Trabalhávamos em média 11 horas por dia de segunda a sexta-feira e, aos sábados, durante 6 horas, em média, com expediente para o público de 9 às 11 horas.A precária energia elétrica obrigava-nos à noite, a trabalhar com o auxilio de candeeiros, para ampliar a luminosidade. Não existiam, ainda, máquinas elétricas de escrever, de calcular ou de somar, todas eram manuais e as cópias dos documentos se faziam com o uso de folhas de papel carbono. As cópias xerox foram inventadas alguns anos mais tarde.

Na condição de único funcionário da Carteira de Crédito Agrícola, cabia-me atuar em todas as etapas dos serviços nessa área, inclusive ajudando e orientando as pessoas que fossem a Agência na busca de financiamento para suas atividades agrícolas ou pecuárias.

Trabalhávamos muito e, às vezes até mesmo aos domingos atendíamos clientes, de passagem na cidade e que se dirigiam para suas fazendas distantes. Eles nos procuravam no Hotel ou no Bar do Sautchuk para não terem de retornar a cidade na semana seguinte, despendendo um dia útil. Autorizados pelo gerente, abríamos parcialmente uma porta do Banco,

resolvíamos o assunto do cliente (exceto movimento de caixa, isto é, pagamento ou recebimento) e retornávamos ao Hotel duas ou três horas depois.
A jurisdição da agência em Guarapuava cobria uma extensa área compreendendo as localidades de Laranjeiras do Sul, Pato Branco, Cascavel, Campo Mourão, etc, limitada ao norte pela Agência em Maringá, e por Irati e Ponta Grossa de um lado e na outra parte pela filial de Foz do Iguaçu.
 

Percebíamos que a cidade progredia, a produção agrícola e pecuária dos sítios e fazendas aumentava beneficiando toda a população, resultado, em grande parte, do trabalho pioneiro do Banco na disseminação de crédito, apoiando atividades produtivas. Em pouco tempo atingíamos 300 contratos na Carteira, a maioria para pessoas que jamais tiveram qualquer financiamento ou relacionamento bancário e, o mais importante, sem ocorrências de inadimplência, por menor que fosse, nas amortizações parceladas pelos mutuários.
 

Embora assoberbados pelo aumento do volume de serviços, que se refletia exponencialmente em outros setores da Agência (cadastro, conta-corrente, cobrança etc.), dispensávamos idêntico tratamento a todos os que buscassem a assistência do Banco, grandes ou pequenos proprietários, e jamais recusávamos receber e estudar pedidos de empréstimo de novos clientes.
Sentíamo-nos parte do processo de melhoria geral e, em particular, do padrão de vida das pessoas, muitas delas clientes que nos confidenciavam quanto haviam crescido suas lavouras ou rebanhos e, conseqüentemente, aumentando sua renda.


Lembro-me de vários episódios que marcaram essa convivência, mas dois deles se destacam na minha lembrança. A Cooperativa Agrária de Guarapuava, constituída por cerca de 500 famílias, mantinha com o Banco seis contratos de financiamento de suas atividades agrícolas e pecuárias, quando firmou o sétimo para cultivo de trigo, cultura pioneira na região.

| Dados disponíveis |

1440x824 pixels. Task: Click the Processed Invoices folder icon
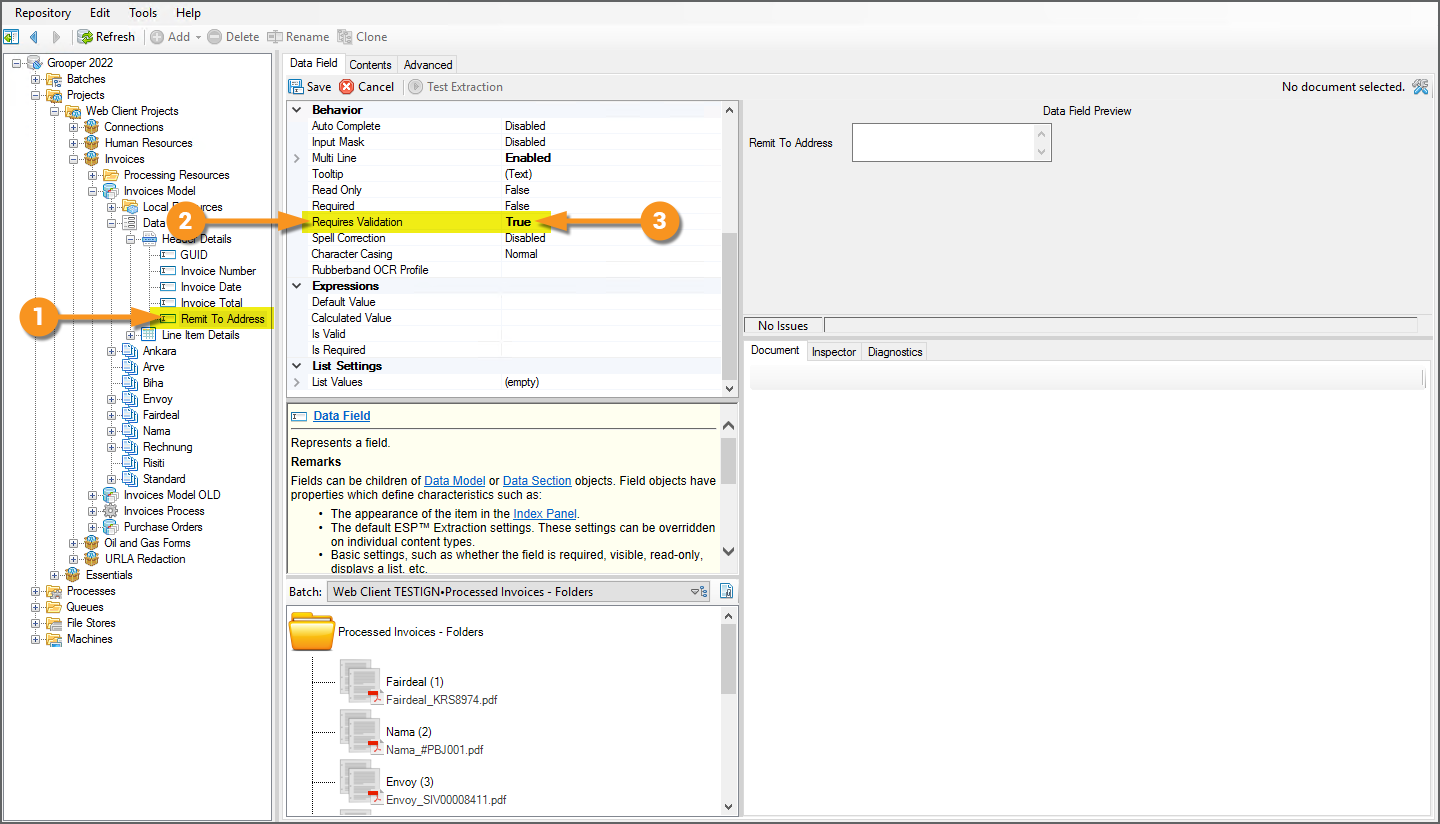[311, 632]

| Requisitos |
Responda com base no texto:
(a) Quantas horas por dia, em média, se trabalhava de segunda a sexta-feira?
(b) Quantos contratos a Carteira atingiu em pouco tempo?
(c) Por quantas famílias era constituída a Cooperativa Agrária de Guarapuava?
O material acima provém de uma fonte diferente da do texto.

| Resultado final |
(a) Cerca de 11 horas por dia.
(b) 300 contratos.
(c) Cerca de 500 famílias.